10. D Andrej Sustr, Tampa Bay (NHL)
The meteoric rise of former UNO defenseman Andrej Sustr continues unabated. The lanky Czech blueliner was arguably Syracuse's best defenseman in the playoffs last season, and he followed that performance up by rocketing past one defenseman who was an ex-AHL Defenseman of the Year and another that Lightning traded a former first round pick for to claim a regular spot in the NHL lineup. Sustr, who is the main reason the Lightning passed on defensemen at the top of the 2013 NHL Entry Draft, shows calm, smart play and positioning that combine with a zeal for joining the play and making things happen offensively, particularly with his vision and pinpoint passing. True, rails resent being called as skinny as Sustr and there's one or two shifts every few games where Sustr's skating looks like a newborn baby deer trying to find it's equilibrium, but the upside is undeniable. As he gains strength and even more experience, the righty shot with a 10-foot reach should become a regular 20-minute-a-night contributor. Our only question is whether Sustr is a 25-point a year player, or if he truly has the upside to become a 30-40 point-a-year player from the backline. Time will tell.
11. RW Adam Erne, Quebec (QMJHL)
Like Kucherov, Adam Erne knows how to make a first impression. Playing in his first NHL preseason game, the young power forward managed to score two power play goals and a shootout goal... and a 3-game suspension for a head shot on a St. Louis Blues player that promptly ushered Erne back north to Quebec City. The stocky, strong forward has incredible burst and speed and surprising hands in close, which has to make Lightning fans drool at the possibilities when considering future linemates like Drouin or Namestnikov potentially setting up Erne. The 2013 second rounder says he patterns his game after Philadelphia forward Scott Hartnell, but scouts see a bit more of the slick offensive game of Patrick Marleau than the bruising, blunt-force play of Hartnell. Either way, Erne could make a perfect compliment for some of the other skill pieces the Lightning organization has already amassed.
12. RW J.T. Brown, Syracuse (AHL)
J.T. Brown's road to the NHL hasn't been as fast or as glamorous as we once thought, but the former University of Minnesota-Duluth star is becoming a more well-rounded player on his way to Tampa Bay. Plagued with injuries on and off through his rookie campaign last season, Brown settled into a checking role with veterans like Mike Angelidis in the AHL playoffs providing his linemates with some speed and pace while learning a grittier, more defensive-minded game. Brown's taken that approach into his new role as complimentary winger on a line with Russians Namestnikov and Kucherov, a role which requires him to apply his speed and grit in all three zones. How does that translate to the NHL? Brown may well become a winger who can contribute anywhere on lines three and four in the NHL, and might just become a fan favorite in the process.

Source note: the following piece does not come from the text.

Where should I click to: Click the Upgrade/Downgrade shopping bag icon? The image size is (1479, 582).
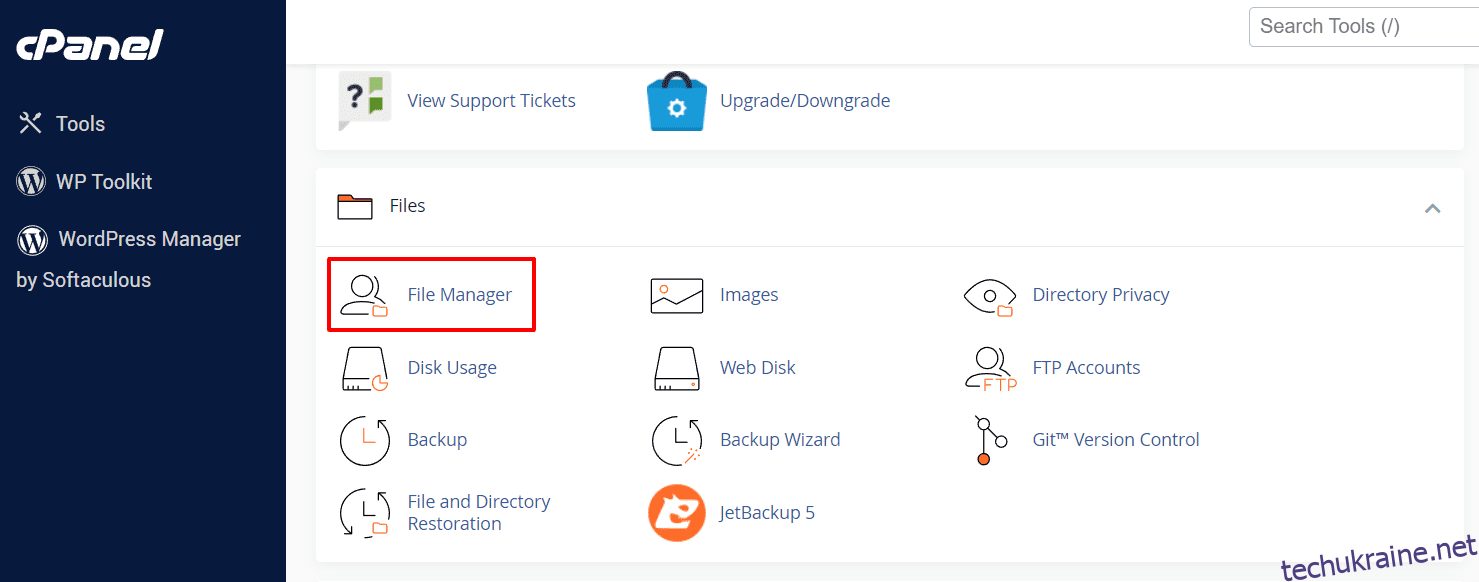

13. D Mark Barberio, Tampa Bay (NHL)
The good news is that Mark Barberio made the Lightning and suited up for opening night! The bad news is that he looked so far out of his depth that he didn't touch NHL ice in the few weeks that followed opening night. Barberio is at a crossroads. His skating is average and he can get overpowered in the strength department by bigger forwards, but he does have solid hockey sense, particularly in the offensive third, and he can run a power play like a boss. However, none of that matters if he looks like a deer in headlights in his own end at even strength. There won't be many more chances for Mark Barberio to prove to the coaching staff they can trust him. He's got to step up and seize one of them very, very soon. The fact he is waiver eligible may be keeping him in Tampa Bay at the moment.
14. RW/C Matthew Peca, Quinnipiac (ECAC)
One of the real revelations of last year's NCAA Frozen Four was the play of dynamic winger Matthew Peca of Quinnipiac. In very short order, Peca served notice to a national audience that he is one of the most dangerous players in the college ranks off the rush. Speed? He's got it. Handles? He's got those, too. Peca very quickly made more than a few college defensemen look silly in helping to take the Bobcats all the way to the NCAA championship game against Yale. Heading into this year, Peca is one of the early frontrunners for the Hobey Baker Award. It may be tough for Peca to win it on a Quinnipiac club depleted by graduations, but the Lightning have to be ecstatic they have a late round draft pick playing well enough to put himself into that conversation.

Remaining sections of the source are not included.